Optimizing Bidding Curves for Renewable Energy in Two-Settlement Electricity Markets

TL;DR

The paper tackles the challenge of coordinating day-ahead and real-time dispatch in two-settlement electricity markets under high variable renewable energy (VRE) penetration by optimizing day-ahead VRE bidding curves within a bilevel framework that anticipates real-time redispatch costs. It formulates the BiD problem, where the upper level selects VRE bid prices and quantities and the lower level solves the DAM and scenario-based RTM, aiming to minimize the total expected cost . A key theoretical result shows that a single-segment zero-price VRE bid suffices to achieve system-optimality when VRE marginal cost is zero, and an LP-based relaxation using strong duality and McCormick envelopes enables scalable solution to large networks such as the 1576-bus NYISO system. Case studies indicate that BiD reduces expected dispatch costs compared with a baseline wind-forecast bidding strategy and closely approaches the stochastic optimum, with multi-segment bidding offering further gains. Overall, the framework provides practical guidance for market design and potential regulatory tools to shape VRE bidding strategies in two-settlement markets.

Abstract

Coordination of day-ahead and real-time electricity markets is imperative for cost-effective electricity supply and also to provide efficient incentives for the energy transition. Although stochastic market designs feature the least-cost coordination, they are incompatible with current deterministic markets.

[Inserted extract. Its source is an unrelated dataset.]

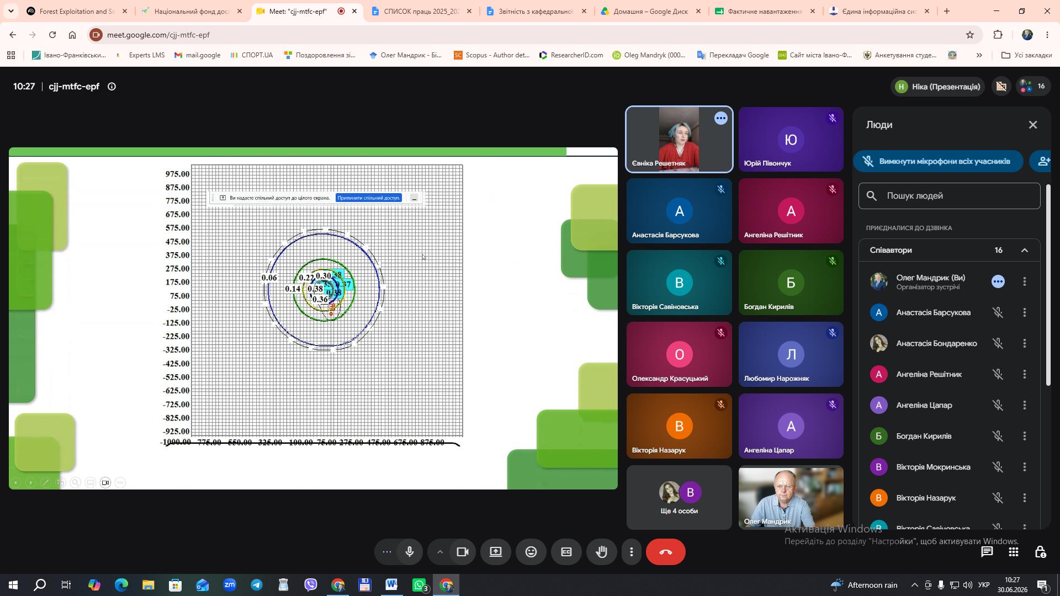Turn on captions
The width and height of the screenshot is (1060, 596).
[566, 552]
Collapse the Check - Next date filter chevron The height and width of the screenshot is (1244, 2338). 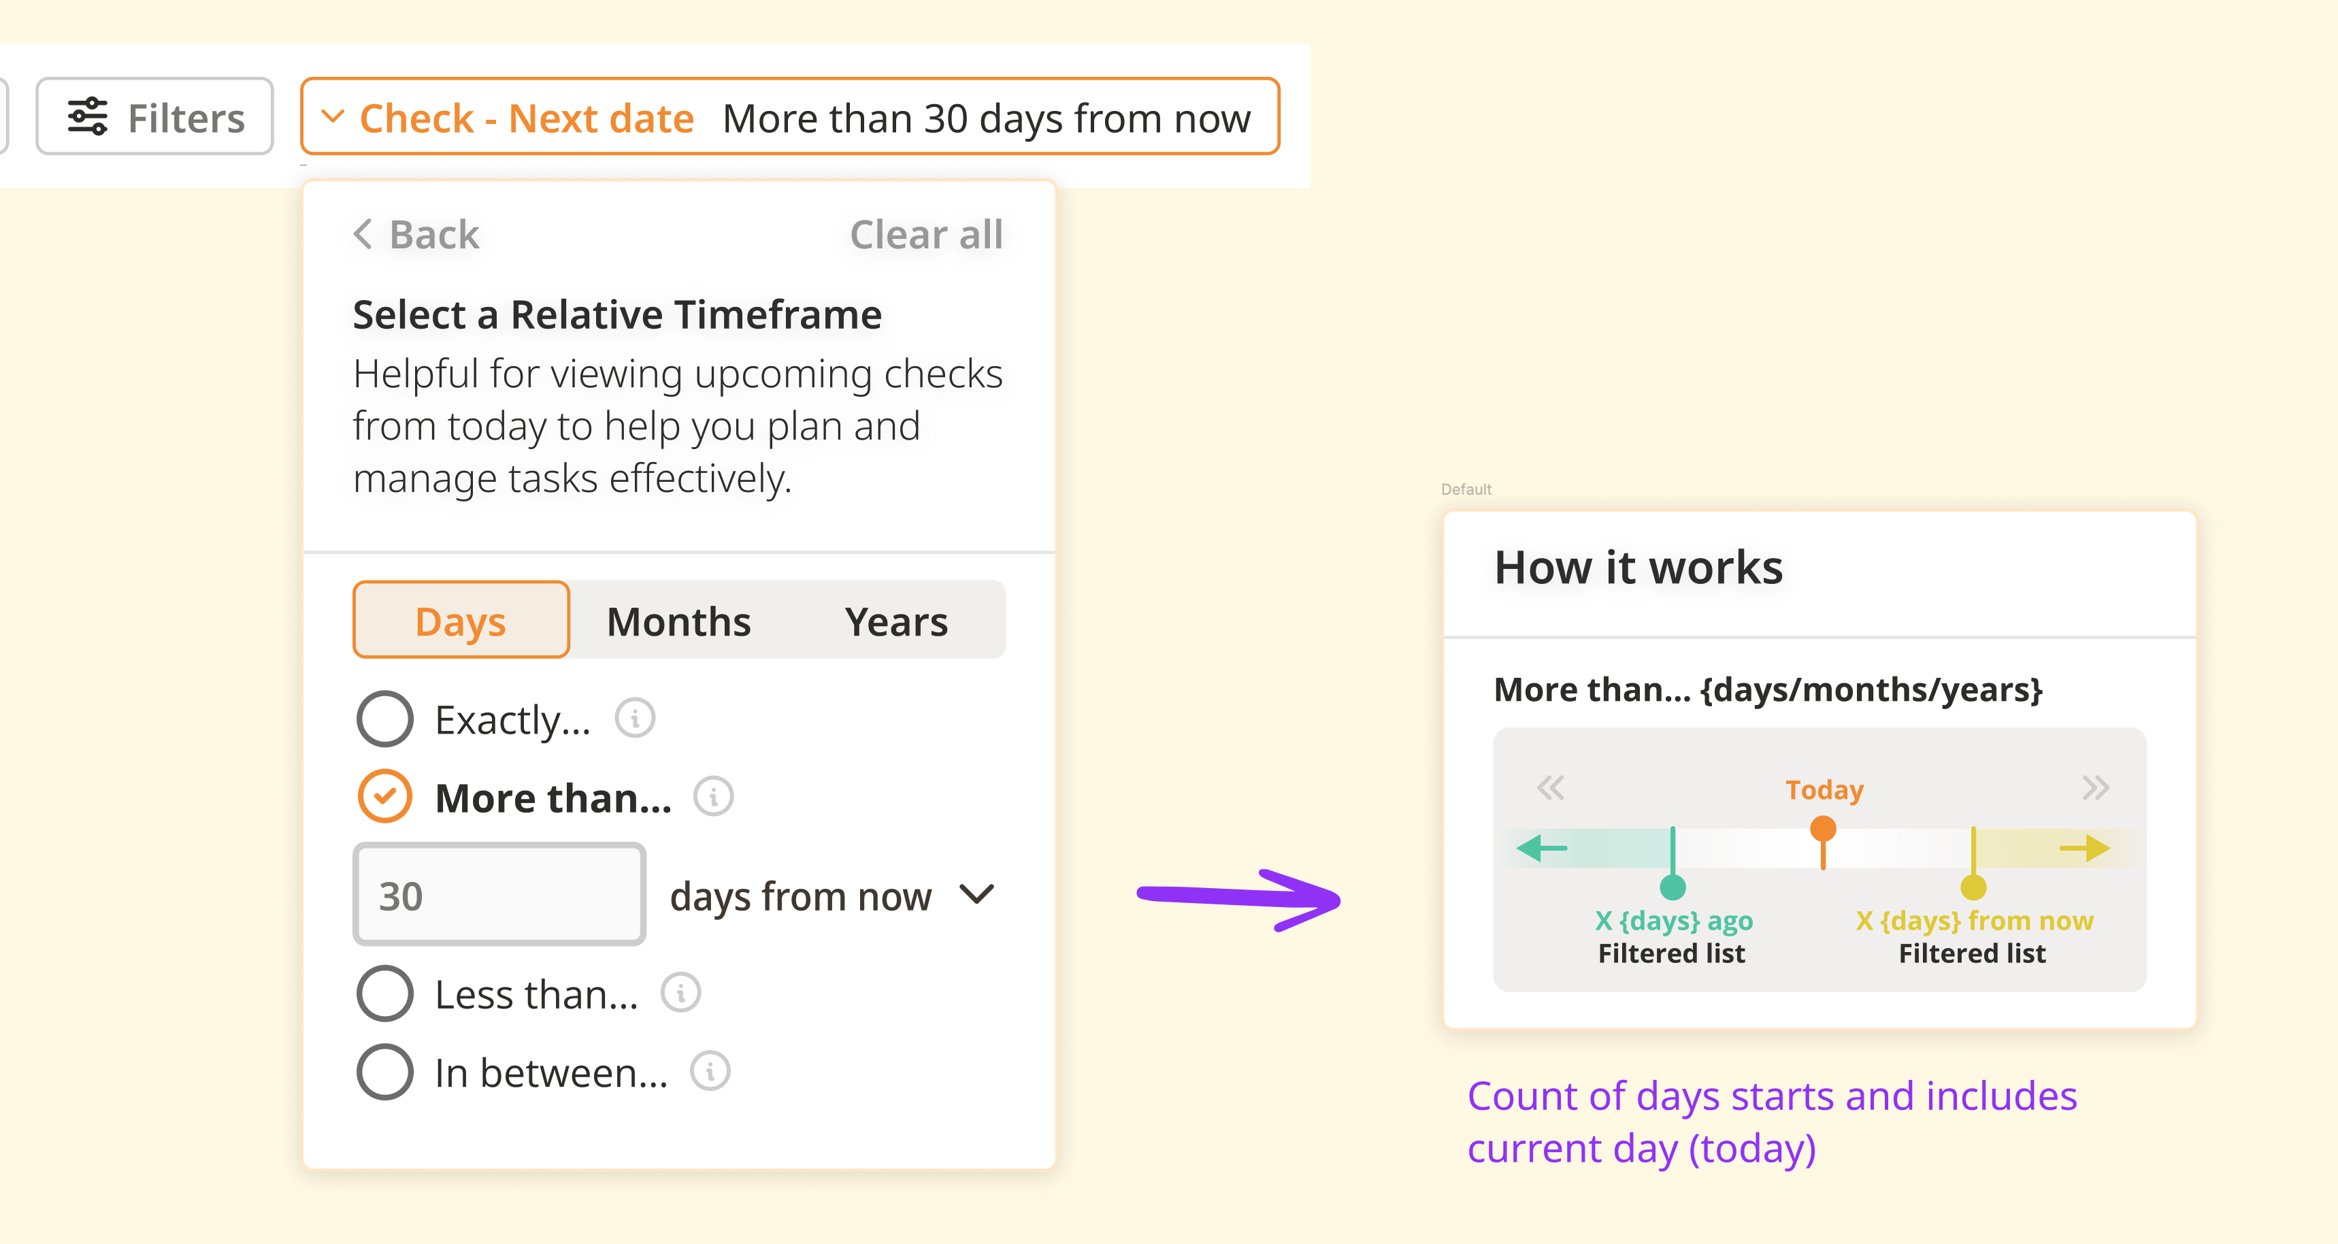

This paper proposes a new approach for compatible coordination in two-settlement markets based on benchmark bidding curves for variable renewable energy. These curves are optimized based on a bilevel optimization problem, anticipating per-scenario responses of deterministic market-clearing problems and ultimately minimizing the expected cost across day-ahead and real-time markets. Although the general bilevel model is challenging to solve, we theoretically prove that a single-segment bidding curve with a zero bidding price is sufficient to achieve system optimality if the marginal cost of variable renewable energy is zero, thus addressing the computational challenge. In practice, variable renewable energy producers can be allowed to bid multi-segment curves with non-zero prices. We test the bilevel framework for both single- and multiple-segment bidding curves under the assumption of fixed bidding prices. We leverage duality theory and McCormick envelopes to derive the linear programming approximation of the bilevel problem, which scales to practical systems such as a 1576-bus NYISO system. We benchmark the proposed coordination and find absolute dominance over the baseline solution, which assumes that renewables agnostically bid their expected forecasts. We also demonstrate that our proposed scheme provides a good approximation of the least-cost, yet unattainable in practice, stochastic market outcome.

Paper Structure

This paper contains 19 sections, 2 theorems, 11 equations, 5 figures.

Key Result

Theorem 1

Problem BiD and Problem BiD-q achieve the same expected system cost.

Figures (5)

  • Figure 1: Bidding curve example for VRE producer.
  • Figure 2: Bid optimization and market-clearing timeline
  • Figure 3: Results (per hour) of BiD vs MyD: (a) System cost; (b) Wind schedule amount; (c) Load-weighted LMP; (d) Aggregate profits of all wind farms.
  • Figure 4: (a) Wind farm 1 at hours 7 (blue), 8 (red), and 9 (green). (b) Wind farms 1 (blue), 2 (red), and 8 (green) at hour 7. The circle markers show the expected generation amount. The triangle markers show the DAM schedule.
  • Figure 5: DAM schedule (highlighted-color solid curves) vs. bidding curves (light-color solid curves). (a) Wind farm 1 at hours 8 (red) and 9 (green); (b) Wind farms 2 (red) and 8 (green) at hour 7. The horizontal curves show the LMPs of the buses where the wind farm is located.